Another benefit of retirement. My darling girl Lottie. Snuggled with Mr Rabbit on the bed in the sunshine.
I had dreamt of what retirement would be. Would I be a powerhouse of volunteering, would I become a lady who lunched, would I rise at daybreak and spend my days in the garden, would I start new hobbies, rekindle old interests, read! Well, I can honestly say that it is all those things and much much more. I have worked since I was fifteen years old and did my forty-seven years so please don’t tell me my state pension is a ‘benefit’. I’m now enjoying all those years of hard work. May they continue for many years to come.
The photo is of a quilt top I’m working on for a secret present schh. The pattern is Miss Butterfly by Janet Clare.
I have discovered that traveling at night, well in the early hours, is the best way to get from Yorkshire to London and back again.
By leaving between 2am and 4am the M1 is delightfully quiet with very few cars and lorries. A trip that can take five hours for a trouble free daytime journey can be reduced to 4 hours of empty road, easy overtaking and stress free driving as it once must have been before the roads became so congested.
Traveling this way means I don’t need to stop so I can’t describe the services at night. I admit I wouldn’t be that keen on stopping as the sight of a ‘getting on in years’ solitary female might raise a few eyebrows though I doubt I would have any problems. However, it is the fact that I can travel 250 miles without stopping that appeals.
So there are no amusing anecdotes about night time travel, no wry observations, just the pleasure of a long journey made easier by the lack of traffic that I wanted to share and to act as a reminder to myself that driving at night is not difficult and so much better than the nose to tail congestion of daytime motoring.
It’s the early hours of the morning here in Baildon, West Yorkshire and I’m sitting in bed listening to the wind driving the rain against the bedroom window. I used to think we had weather in London but here it is magnified, more intense, more defined, just more of it.
When I look across the garden at the trees on the bank in Midgeley Woods I can see the uppermost leaves starting to change colour yet the garden is still fecund and full of life. In the south it would be looking tired and ready to be put to bed for the year, not because the weather is any colder but because it would have given up the fight against the heat and drought, the artificial watering to keep it alive. Here spring then summer come late but the garden continues well into the autumn with plants coming into flower for the second time or flowering first time round. Okay, it’s been particularly mild for September but I have noticed this in other years since I have been here.

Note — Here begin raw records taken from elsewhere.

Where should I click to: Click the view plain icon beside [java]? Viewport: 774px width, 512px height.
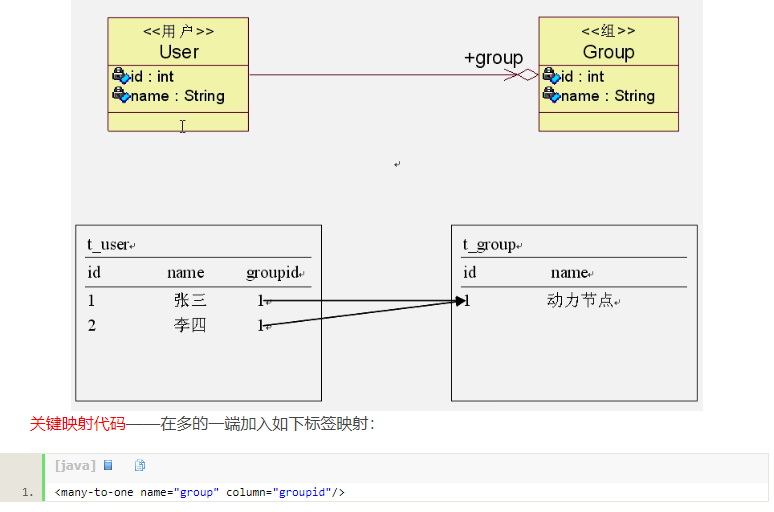(108, 466)
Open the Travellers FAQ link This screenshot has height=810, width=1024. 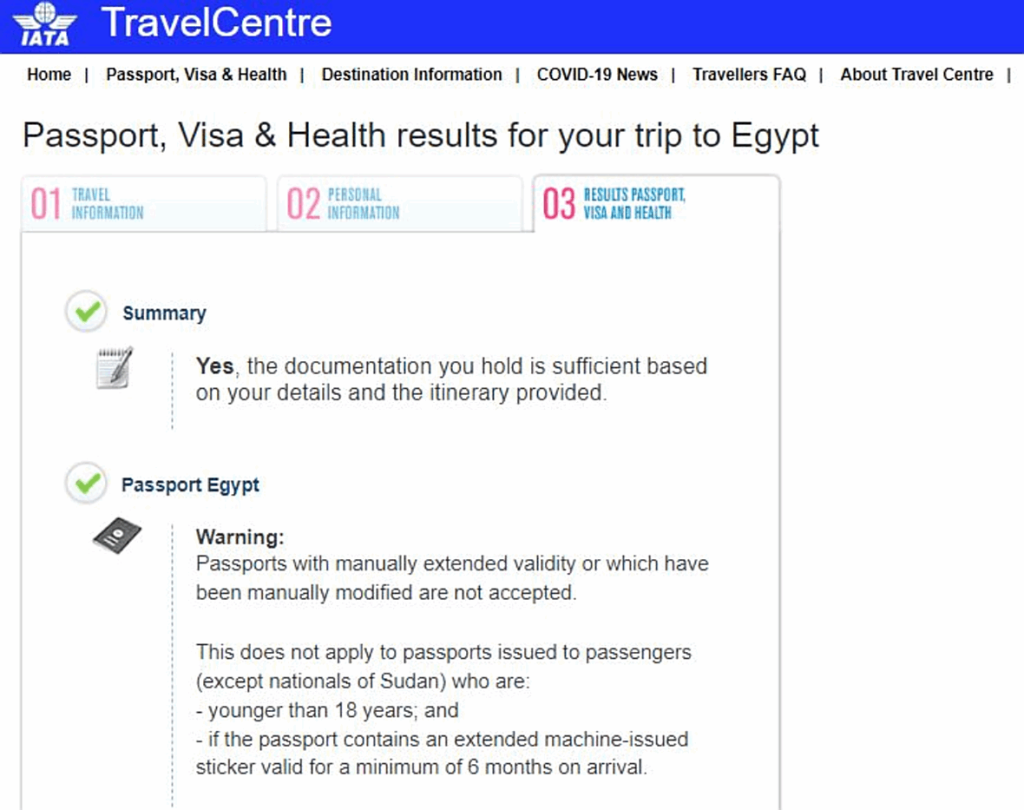[748, 75]
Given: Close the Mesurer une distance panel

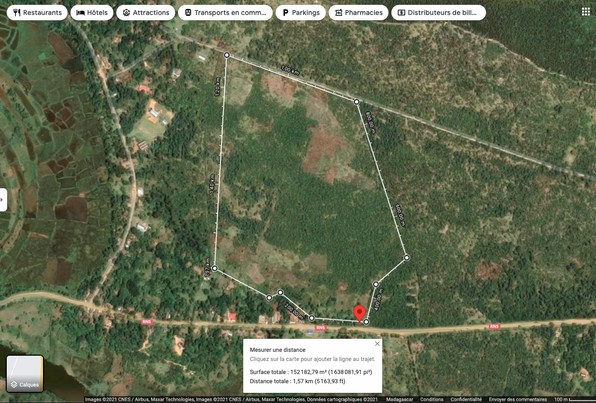Looking at the screenshot, I should coord(377,344).
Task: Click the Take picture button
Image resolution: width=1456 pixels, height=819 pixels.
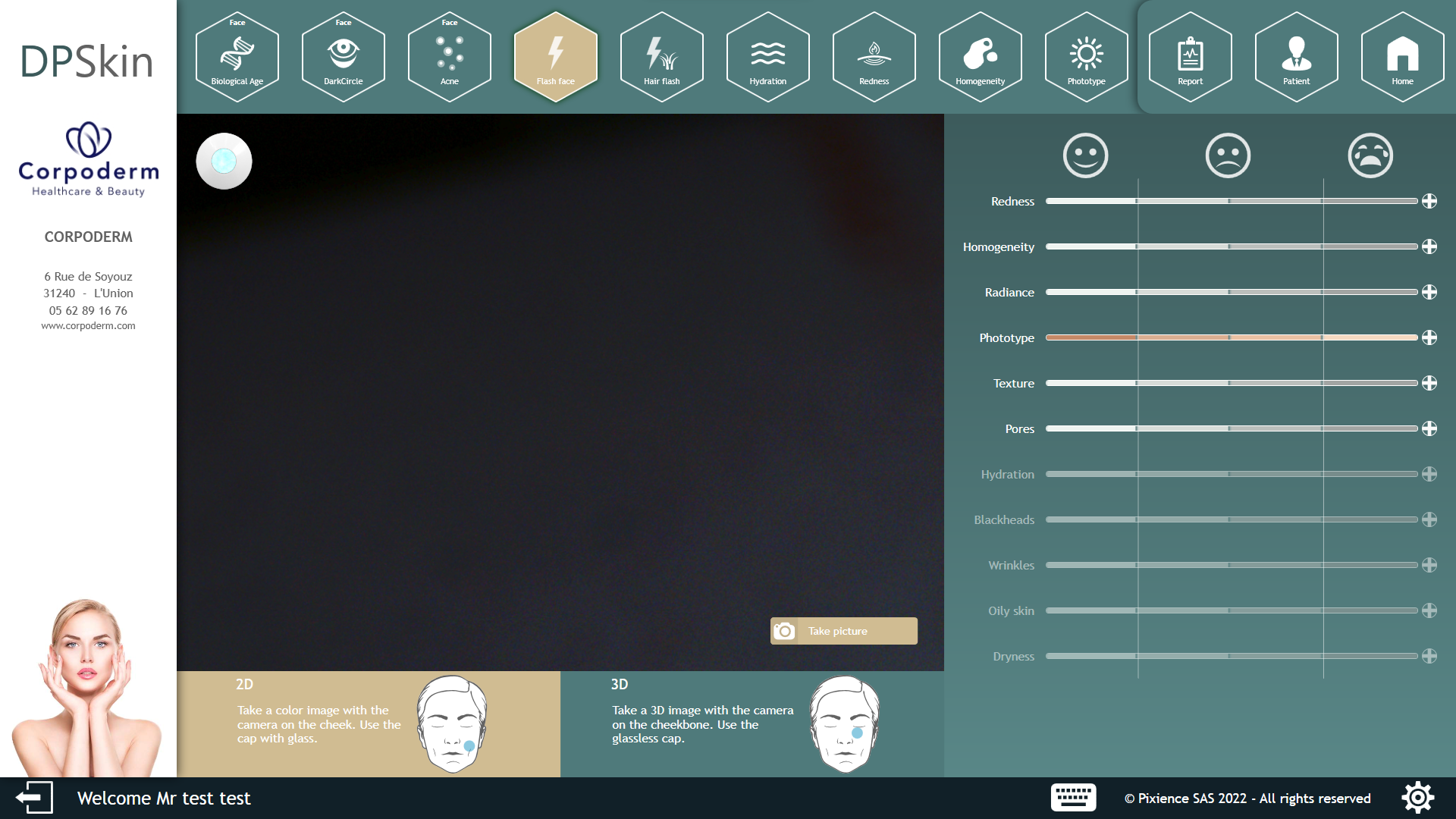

And when will the first frosts arrive? Well not for a few days at least according to the five day forecast. Only then will I change my containers from the summer to the winter bedding display. The greenhouse is registering temperatures in the upper twenties and not dropping below ten at night. The pelargoniums are still in full flower looking fresh and green if a bit top heavy and this is a problem with the autumn winds that have arrived today.
I will just have to get my head around the way the seasons start and finish later being content to not rush the winter in until it is ready. But it’s October in a few days and the nights are already longer than the days. It won’t be long before the earth will be iron hard with frost.
Season of mists and mellow fruitfulness – I embrace you.
It’s funny how old hurts from years ago can suddenly creep up on you and you experience part of the old pain you felt then. I’ve just been reading the Proverbs 31 devotional for today about how the author had no friends in high school and didn’t attend the end of year prom because she had no one to go with. She had given her life to Christ and stopped attending and doing activities that were at odds with her new found faith and one by one her old friends fell by the wayside.
I remember, when I was around 13 or 14, it was the year of the school skiing trip. All my friends went on the trip but we were a poor family and my going was dismissed out of hand. I wonder now if there had been some discussion and explanation of the situation I would have coped better but I remember being very bitter to the extent that I resented my mum for being a stay at home mum as I reasoned, if she worked as my friends’ mothers did, I would have been able to go. The trip was planned for the second week of the Christmas school holiday so when I went back after the break it was all my friends could talk about. Instead of being happy for them and listening to the stories of their adventures, I chose to be bitter and twisted and cut myself off from them feeling no longer part of the group. My choice, not theirs. I’m sure they would have been more than happy to chat to me about what they had done and in time the chatter would have moved on and I would still have been part of the group.
I can trace the collapse of my school career to this time as I then lost complete interest in my school life and started hanging out with the naughty kids, bunking off and not focussing on my school work. Now don’t feel sorry for me. None of this was done to me – I did it to myself. I could have been magnanimous but instead chose to let that feeling of left outness colour the rest of my life until I knew Christ and felt that I belonged again. I am once more secure in this world as a child of Christ.
Around the same time as this I had my first encounter with people of faith but I chose to walk away. How different my life would have been if I had stayed.
Lord, thank you that you never gave up on me and I can cheerfully support others going off on adventures that I could never afford, secure in the knowledge that I am special in your eyes and am truly blessed in so many ways.